**To do:** When you reach the line with "Open the Model:MY0001 selector" in the data below, begin printing lines exactly, and stop once the line with "Screen dimensions: 1244x605" has been printed.

[Saved data entries]
──────────────────────────────
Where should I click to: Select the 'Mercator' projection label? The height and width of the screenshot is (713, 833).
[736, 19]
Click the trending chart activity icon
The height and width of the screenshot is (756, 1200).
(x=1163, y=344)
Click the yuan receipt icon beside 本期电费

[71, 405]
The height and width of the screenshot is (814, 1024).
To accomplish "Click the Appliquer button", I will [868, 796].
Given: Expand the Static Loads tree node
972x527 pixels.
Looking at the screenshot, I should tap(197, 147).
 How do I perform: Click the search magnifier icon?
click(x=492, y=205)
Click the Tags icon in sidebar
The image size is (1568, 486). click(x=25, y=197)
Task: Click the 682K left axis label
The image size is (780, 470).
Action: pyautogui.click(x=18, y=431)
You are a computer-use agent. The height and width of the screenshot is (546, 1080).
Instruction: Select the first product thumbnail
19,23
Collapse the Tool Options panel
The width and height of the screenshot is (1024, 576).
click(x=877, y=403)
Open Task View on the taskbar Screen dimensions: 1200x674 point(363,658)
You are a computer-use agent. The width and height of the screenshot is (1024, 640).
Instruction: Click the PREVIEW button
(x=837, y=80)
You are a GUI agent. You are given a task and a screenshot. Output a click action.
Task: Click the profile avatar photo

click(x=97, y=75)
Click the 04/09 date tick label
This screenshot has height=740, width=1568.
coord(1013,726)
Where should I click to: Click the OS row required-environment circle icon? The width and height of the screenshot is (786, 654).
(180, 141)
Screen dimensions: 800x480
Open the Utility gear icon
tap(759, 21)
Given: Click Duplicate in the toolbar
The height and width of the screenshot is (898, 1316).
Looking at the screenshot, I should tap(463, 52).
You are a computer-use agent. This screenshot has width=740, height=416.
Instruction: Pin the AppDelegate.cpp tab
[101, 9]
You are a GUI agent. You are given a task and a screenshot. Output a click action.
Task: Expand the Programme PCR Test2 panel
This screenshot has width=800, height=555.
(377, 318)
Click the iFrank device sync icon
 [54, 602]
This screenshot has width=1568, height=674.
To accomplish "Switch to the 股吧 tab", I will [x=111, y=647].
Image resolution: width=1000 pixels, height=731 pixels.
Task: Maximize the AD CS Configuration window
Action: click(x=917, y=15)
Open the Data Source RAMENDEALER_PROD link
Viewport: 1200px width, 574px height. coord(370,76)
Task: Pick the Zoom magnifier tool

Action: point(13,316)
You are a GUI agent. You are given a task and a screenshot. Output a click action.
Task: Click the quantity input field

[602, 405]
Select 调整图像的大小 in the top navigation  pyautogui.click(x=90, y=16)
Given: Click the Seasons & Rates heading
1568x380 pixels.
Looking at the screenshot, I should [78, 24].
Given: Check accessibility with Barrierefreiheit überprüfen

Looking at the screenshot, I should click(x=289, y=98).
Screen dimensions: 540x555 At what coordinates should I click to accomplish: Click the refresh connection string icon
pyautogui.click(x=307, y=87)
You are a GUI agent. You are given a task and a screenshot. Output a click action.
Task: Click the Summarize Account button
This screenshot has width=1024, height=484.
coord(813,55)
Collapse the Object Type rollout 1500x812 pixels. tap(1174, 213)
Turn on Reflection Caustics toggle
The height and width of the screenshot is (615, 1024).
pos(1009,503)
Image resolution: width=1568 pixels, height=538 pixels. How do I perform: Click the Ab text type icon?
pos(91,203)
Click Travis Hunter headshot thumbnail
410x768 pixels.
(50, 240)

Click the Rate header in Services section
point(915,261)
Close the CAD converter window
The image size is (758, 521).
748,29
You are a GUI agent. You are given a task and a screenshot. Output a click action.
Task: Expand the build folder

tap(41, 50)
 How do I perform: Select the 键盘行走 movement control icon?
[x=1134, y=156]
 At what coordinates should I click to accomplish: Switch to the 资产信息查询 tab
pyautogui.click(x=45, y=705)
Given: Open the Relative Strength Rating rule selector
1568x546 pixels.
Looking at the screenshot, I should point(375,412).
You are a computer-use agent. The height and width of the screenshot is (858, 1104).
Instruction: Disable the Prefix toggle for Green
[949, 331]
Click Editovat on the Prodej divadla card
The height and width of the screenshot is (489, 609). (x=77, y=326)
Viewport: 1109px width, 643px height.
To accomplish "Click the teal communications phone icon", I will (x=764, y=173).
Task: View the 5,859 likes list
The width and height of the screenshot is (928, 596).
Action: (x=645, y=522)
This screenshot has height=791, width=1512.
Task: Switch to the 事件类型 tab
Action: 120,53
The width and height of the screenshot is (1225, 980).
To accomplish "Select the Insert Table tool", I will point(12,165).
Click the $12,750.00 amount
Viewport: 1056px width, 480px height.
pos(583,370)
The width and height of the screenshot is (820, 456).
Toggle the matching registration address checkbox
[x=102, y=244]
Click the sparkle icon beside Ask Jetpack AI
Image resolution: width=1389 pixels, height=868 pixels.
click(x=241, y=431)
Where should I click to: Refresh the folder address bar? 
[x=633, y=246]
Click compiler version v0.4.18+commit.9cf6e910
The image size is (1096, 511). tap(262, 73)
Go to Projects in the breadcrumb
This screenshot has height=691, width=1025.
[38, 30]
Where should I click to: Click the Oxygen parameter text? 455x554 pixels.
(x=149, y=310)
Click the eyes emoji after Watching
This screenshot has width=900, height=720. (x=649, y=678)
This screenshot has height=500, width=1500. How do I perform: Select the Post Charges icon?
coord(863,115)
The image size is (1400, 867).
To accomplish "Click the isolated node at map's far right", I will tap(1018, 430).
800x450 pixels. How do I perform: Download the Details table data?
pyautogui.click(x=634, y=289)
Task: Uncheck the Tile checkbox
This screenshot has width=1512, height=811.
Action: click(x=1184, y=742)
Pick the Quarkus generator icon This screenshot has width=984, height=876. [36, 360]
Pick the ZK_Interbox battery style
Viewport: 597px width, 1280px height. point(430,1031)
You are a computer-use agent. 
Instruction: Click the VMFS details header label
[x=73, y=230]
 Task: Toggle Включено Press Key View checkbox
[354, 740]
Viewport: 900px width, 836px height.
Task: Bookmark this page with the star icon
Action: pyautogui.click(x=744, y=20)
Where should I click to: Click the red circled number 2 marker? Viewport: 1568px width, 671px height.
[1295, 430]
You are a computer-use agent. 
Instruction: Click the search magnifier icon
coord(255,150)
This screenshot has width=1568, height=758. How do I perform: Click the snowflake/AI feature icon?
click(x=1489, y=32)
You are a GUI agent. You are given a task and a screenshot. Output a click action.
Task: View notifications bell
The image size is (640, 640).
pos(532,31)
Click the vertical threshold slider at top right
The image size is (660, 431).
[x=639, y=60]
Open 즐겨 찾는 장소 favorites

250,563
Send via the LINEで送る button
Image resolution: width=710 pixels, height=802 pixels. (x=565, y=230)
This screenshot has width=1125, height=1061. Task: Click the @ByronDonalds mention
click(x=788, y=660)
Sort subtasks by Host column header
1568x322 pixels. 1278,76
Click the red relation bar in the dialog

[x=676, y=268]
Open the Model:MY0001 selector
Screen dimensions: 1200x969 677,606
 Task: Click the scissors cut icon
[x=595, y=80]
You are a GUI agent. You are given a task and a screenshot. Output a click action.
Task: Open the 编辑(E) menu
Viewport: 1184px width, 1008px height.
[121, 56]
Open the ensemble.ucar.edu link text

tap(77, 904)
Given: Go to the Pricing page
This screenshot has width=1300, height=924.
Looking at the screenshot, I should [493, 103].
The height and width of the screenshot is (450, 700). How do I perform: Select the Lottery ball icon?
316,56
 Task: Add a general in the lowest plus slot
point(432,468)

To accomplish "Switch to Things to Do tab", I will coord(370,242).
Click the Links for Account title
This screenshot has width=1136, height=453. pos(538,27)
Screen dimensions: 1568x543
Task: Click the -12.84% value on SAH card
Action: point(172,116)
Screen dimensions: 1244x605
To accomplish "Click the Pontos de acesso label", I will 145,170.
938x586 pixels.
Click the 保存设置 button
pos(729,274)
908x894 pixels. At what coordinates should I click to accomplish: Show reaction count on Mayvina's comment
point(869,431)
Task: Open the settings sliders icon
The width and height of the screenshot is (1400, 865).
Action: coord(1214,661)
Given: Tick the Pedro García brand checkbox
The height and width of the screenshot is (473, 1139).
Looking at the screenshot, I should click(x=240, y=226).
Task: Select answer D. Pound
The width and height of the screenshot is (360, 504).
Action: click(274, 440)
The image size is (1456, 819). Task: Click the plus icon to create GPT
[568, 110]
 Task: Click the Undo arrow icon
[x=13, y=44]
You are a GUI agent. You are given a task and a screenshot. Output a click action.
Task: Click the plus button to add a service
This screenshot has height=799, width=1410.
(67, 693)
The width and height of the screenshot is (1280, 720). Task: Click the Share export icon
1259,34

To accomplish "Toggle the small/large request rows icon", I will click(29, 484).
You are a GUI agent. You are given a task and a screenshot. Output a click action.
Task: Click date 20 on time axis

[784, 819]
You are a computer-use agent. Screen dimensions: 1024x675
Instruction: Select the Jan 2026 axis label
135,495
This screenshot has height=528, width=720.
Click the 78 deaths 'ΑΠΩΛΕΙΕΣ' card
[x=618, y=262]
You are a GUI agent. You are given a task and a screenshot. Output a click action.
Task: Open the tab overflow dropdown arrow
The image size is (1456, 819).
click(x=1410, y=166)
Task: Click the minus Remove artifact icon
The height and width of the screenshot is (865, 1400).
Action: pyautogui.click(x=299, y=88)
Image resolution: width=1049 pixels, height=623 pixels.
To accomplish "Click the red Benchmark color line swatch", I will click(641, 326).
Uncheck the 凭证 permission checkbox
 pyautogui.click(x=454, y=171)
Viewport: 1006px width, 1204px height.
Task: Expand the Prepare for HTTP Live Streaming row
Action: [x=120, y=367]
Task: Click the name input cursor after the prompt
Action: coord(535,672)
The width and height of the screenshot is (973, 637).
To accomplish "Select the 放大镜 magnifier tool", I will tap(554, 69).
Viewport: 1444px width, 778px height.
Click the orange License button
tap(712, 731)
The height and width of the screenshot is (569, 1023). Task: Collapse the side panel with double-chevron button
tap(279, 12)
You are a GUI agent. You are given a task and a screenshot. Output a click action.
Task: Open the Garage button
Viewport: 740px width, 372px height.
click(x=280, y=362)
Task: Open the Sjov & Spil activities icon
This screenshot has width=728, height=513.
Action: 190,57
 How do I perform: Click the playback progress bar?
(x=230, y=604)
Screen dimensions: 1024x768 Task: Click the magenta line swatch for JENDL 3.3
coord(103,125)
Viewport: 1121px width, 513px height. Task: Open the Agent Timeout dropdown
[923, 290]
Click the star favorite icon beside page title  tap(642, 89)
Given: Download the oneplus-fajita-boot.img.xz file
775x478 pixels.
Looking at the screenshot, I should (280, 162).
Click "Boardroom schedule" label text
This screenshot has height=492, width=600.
──────────────────────────────
**Expected output:**
Open the Model:MY0001 selector
Screen dimensions: 1200x969 677,606
 Task: Click the scissors cut icon
[x=595, y=80]
You are a GUI agent. You are given a task and a screenshot. Output a click action.
Task: Open the 编辑(E) menu
Viewport: 1184px width, 1008px height.
[121, 56]
Open the ensemble.ucar.edu link text

tap(77, 904)
Given: Go to the Pricing page
This screenshot has width=1300, height=924.
Looking at the screenshot, I should [493, 103].
The height and width of the screenshot is (450, 700). How do I perform: Select the Lottery ball icon?
316,56
 Task: Add a general in the lowest plus slot
point(432,468)

To accomplish "Switch to Things to Do tab", I will coord(370,242).
Click the Links for Account title
This screenshot has width=1136, height=453. pos(538,27)
Screen dimensions: 1568x543
Task: Click the -12.84% value on SAH card
Action: point(172,116)
Screen dimensions: 1244x605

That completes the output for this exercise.